"""
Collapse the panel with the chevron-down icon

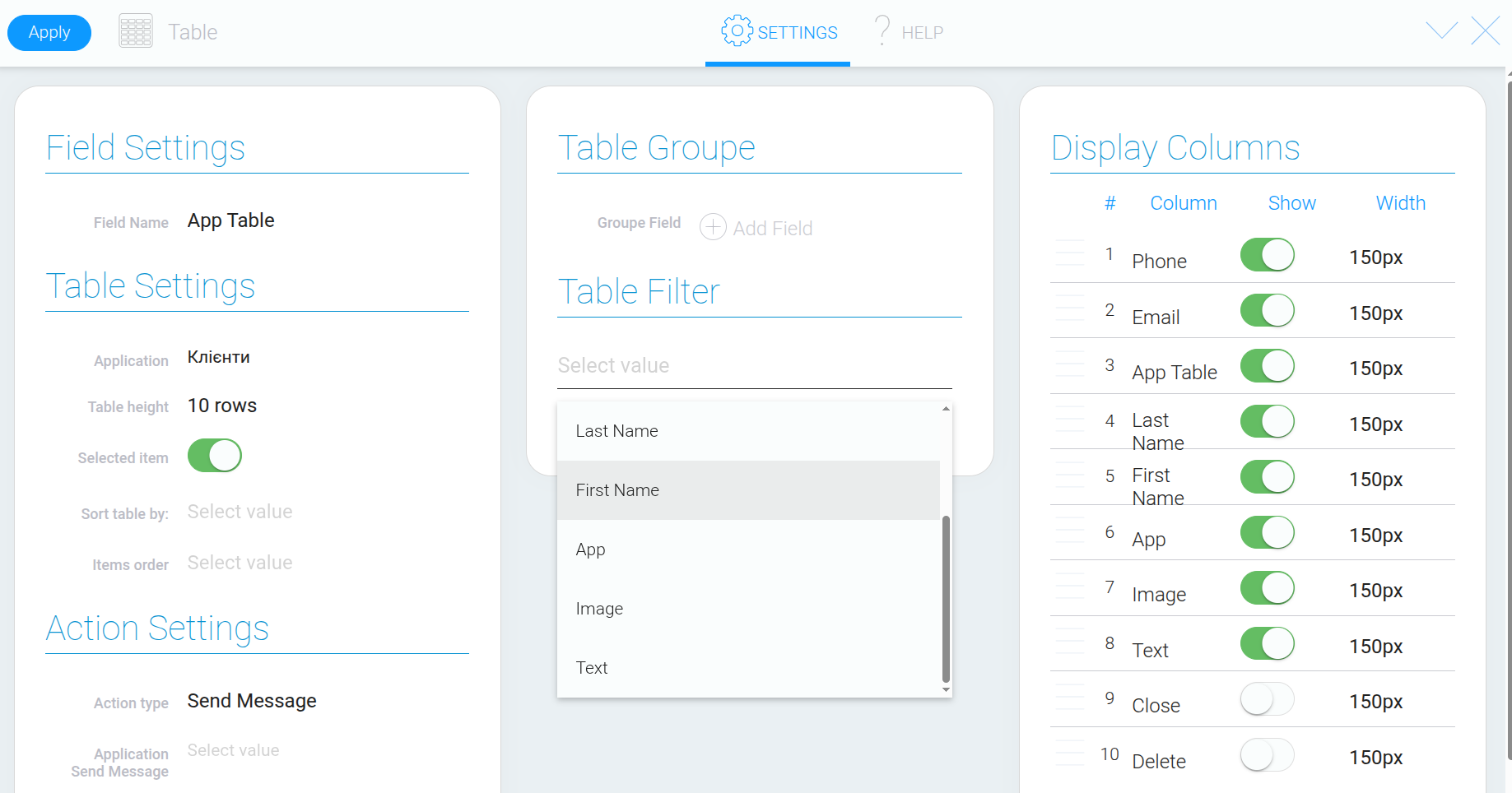click(1441, 31)
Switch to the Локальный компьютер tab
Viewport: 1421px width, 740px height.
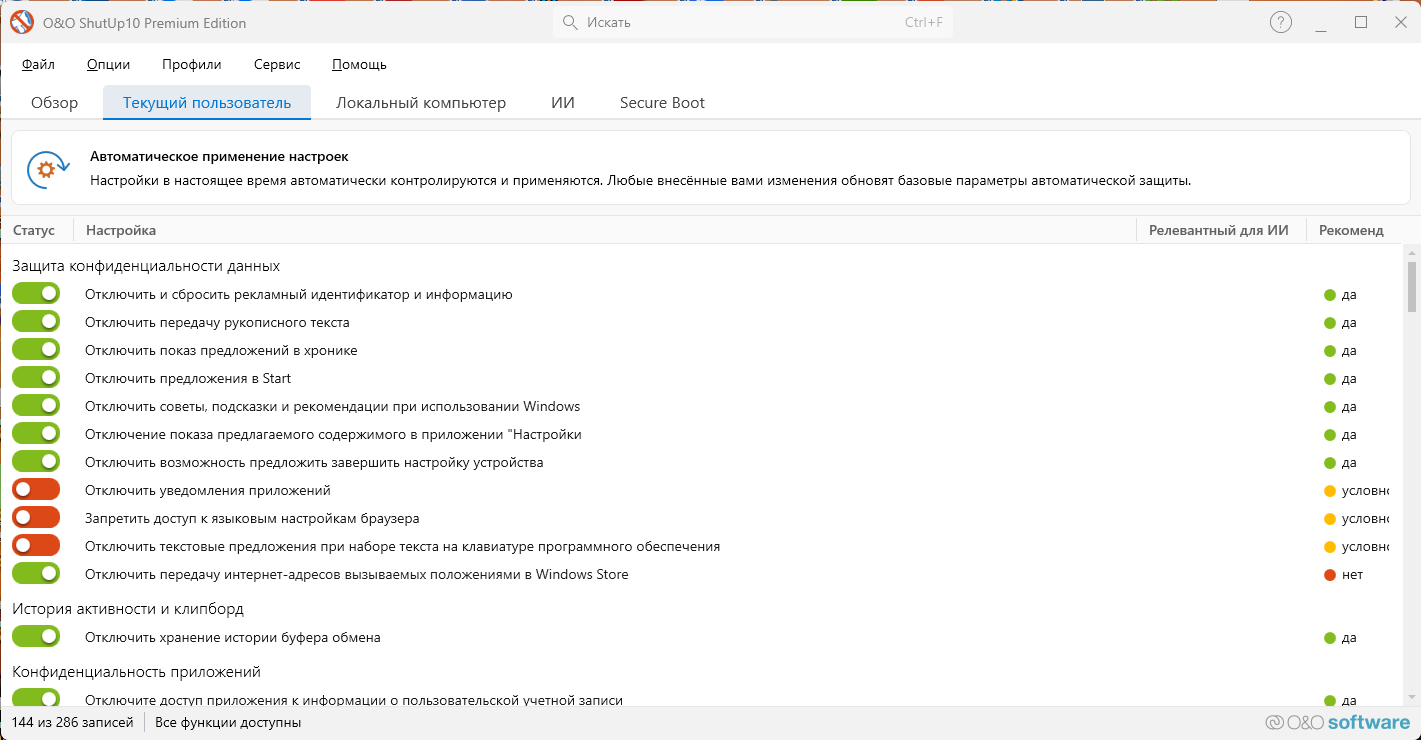pyautogui.click(x=421, y=102)
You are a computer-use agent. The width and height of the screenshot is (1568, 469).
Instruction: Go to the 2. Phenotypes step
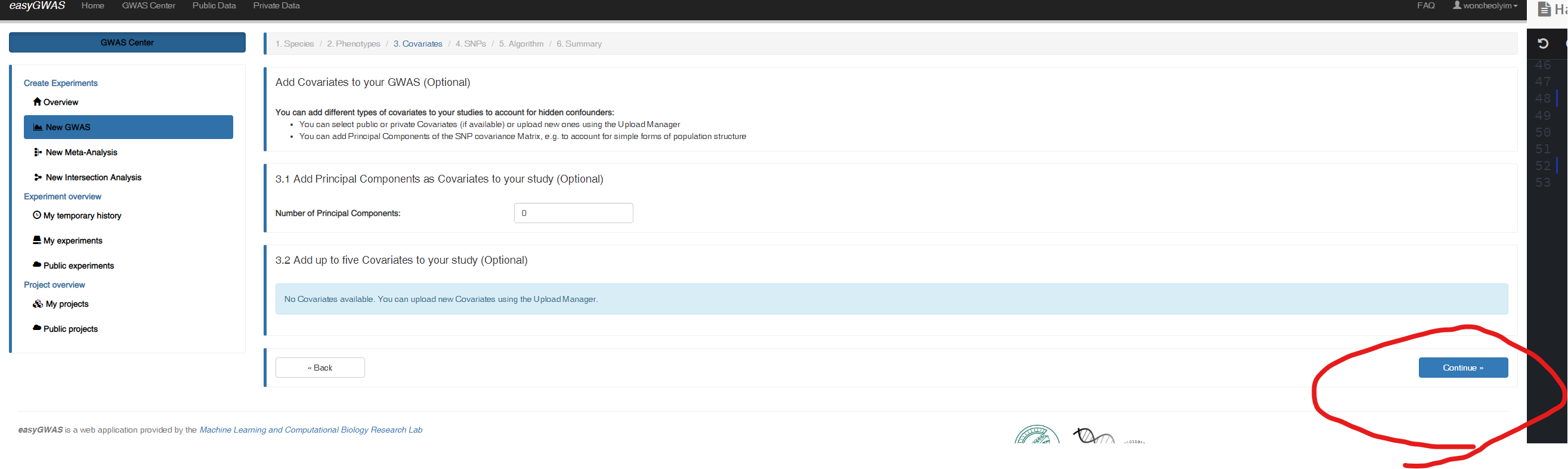353,44
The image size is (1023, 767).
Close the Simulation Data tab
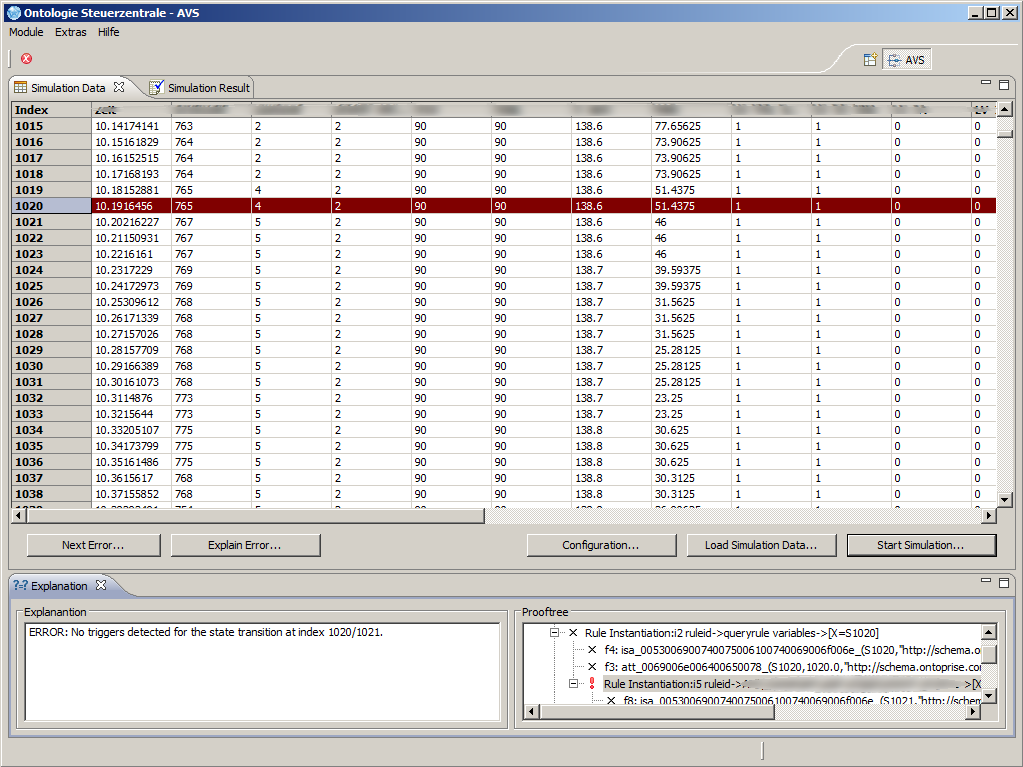(119, 88)
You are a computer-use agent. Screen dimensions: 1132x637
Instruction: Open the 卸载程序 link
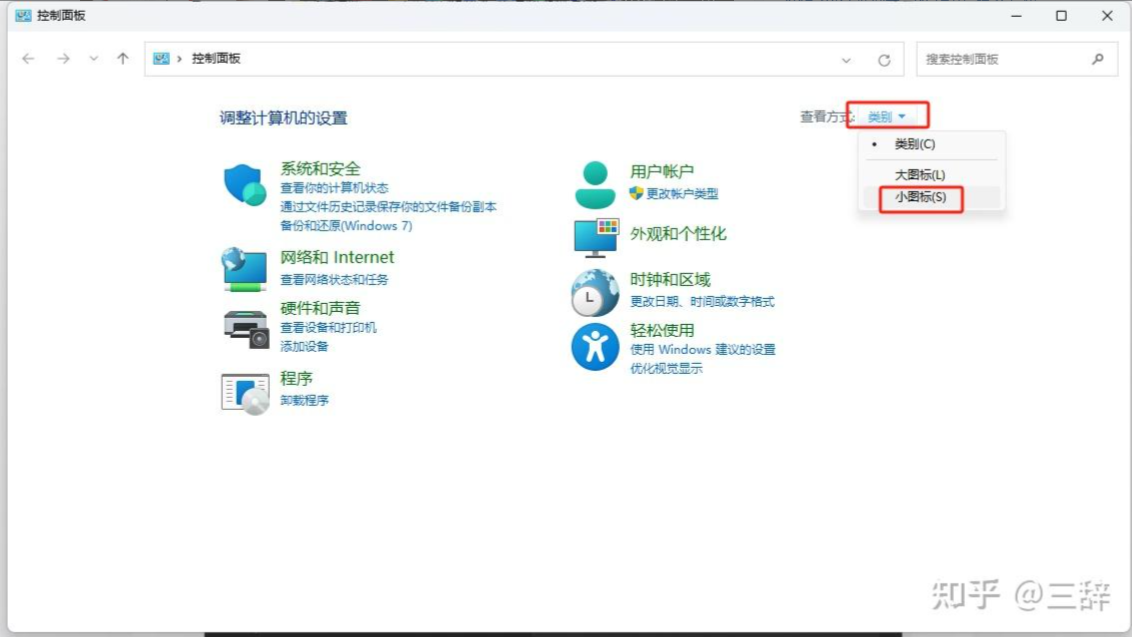click(304, 400)
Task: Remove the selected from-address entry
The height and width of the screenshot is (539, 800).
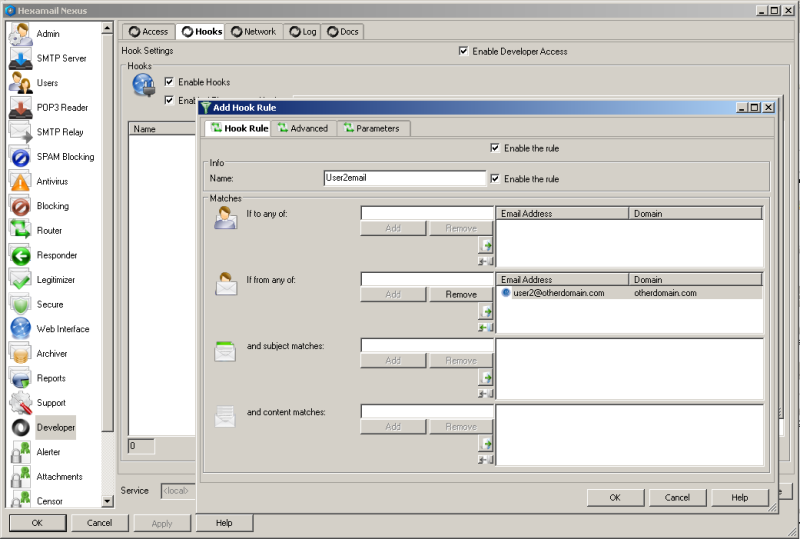Action: click(x=461, y=295)
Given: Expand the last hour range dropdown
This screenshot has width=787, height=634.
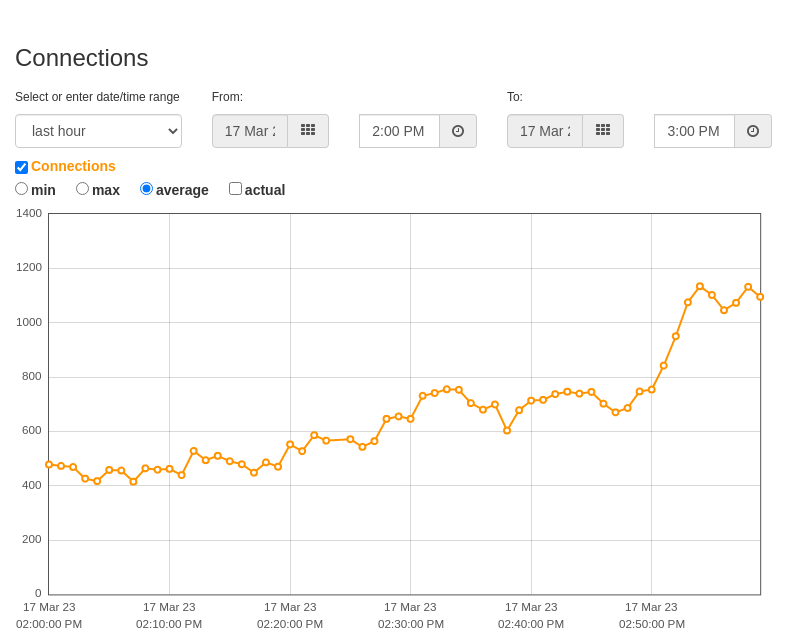Looking at the screenshot, I should (x=98, y=131).
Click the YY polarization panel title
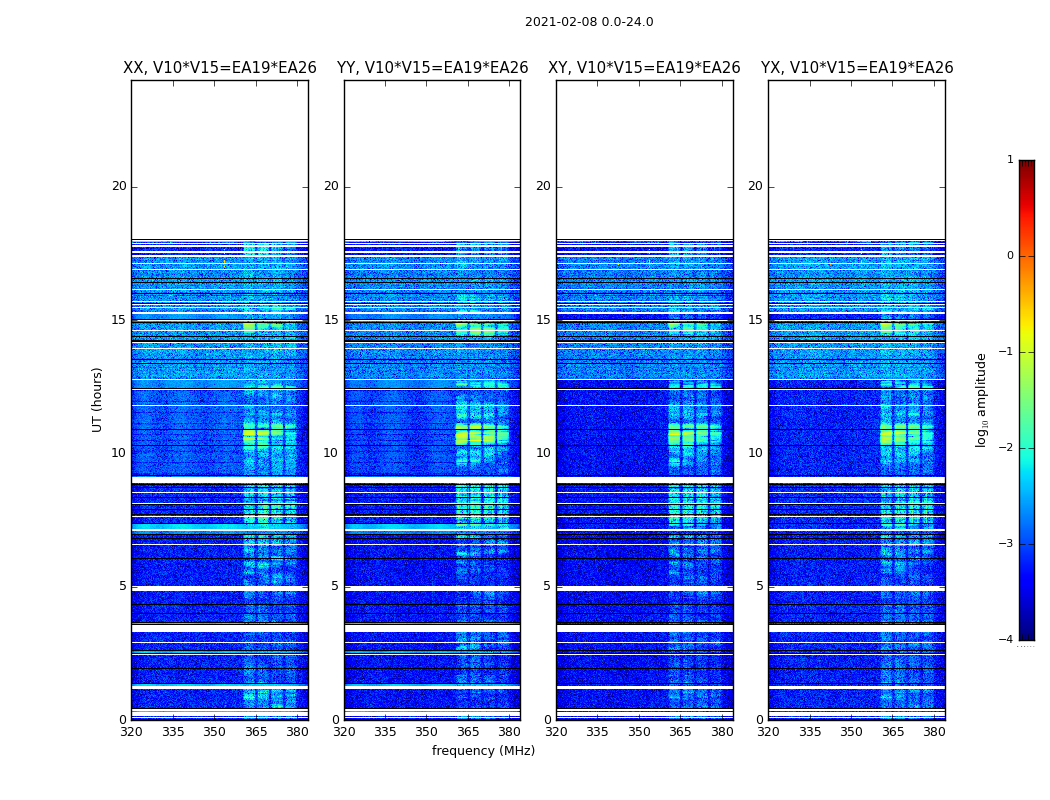The height and width of the screenshot is (800, 1050). tap(433, 68)
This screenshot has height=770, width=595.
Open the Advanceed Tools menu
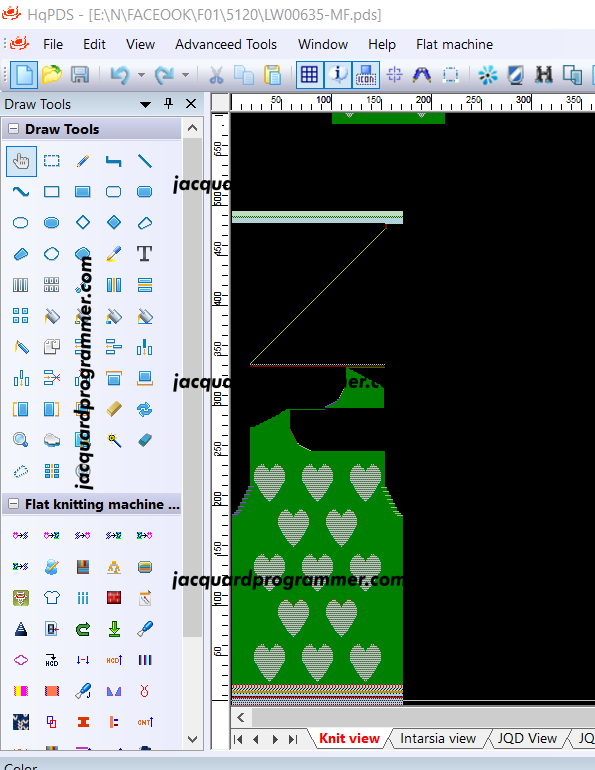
"""
**Exercise aim:** Repeat the data above word for word, leaving out the pictures.

**Output below:**
Collapse the panel with the chevron-down icon

click(1441, 31)
Switch to the Локальный компьютер tab
Viewport: 1421px width, 740px height.
pyautogui.click(x=421, y=102)
You are a computer-use agent. The width and height of the screenshot is (1568, 469).
Instruction: Go to the 2. Phenotypes step
353,44
The image size is (1023, 767).
Close the Simulation Data tab
(119, 88)
You are a computer-use agent. Screen dimensions: 1132x637
Instruction: Open the 卸载程序 link
click(304, 400)
Task: Remove the selected from-address entry
The height and width of the screenshot is (539, 800).
Action: click(x=461, y=295)
Given: Expand the last hour range dropdown
This screenshot has width=787, height=634.
Looking at the screenshot, I should (x=98, y=131).
Click the YY polarization panel title
The height and width of the screenshot is (800, 1050). tap(433, 68)
This screenshot has height=770, width=595.
Open the Advanceed Tools menu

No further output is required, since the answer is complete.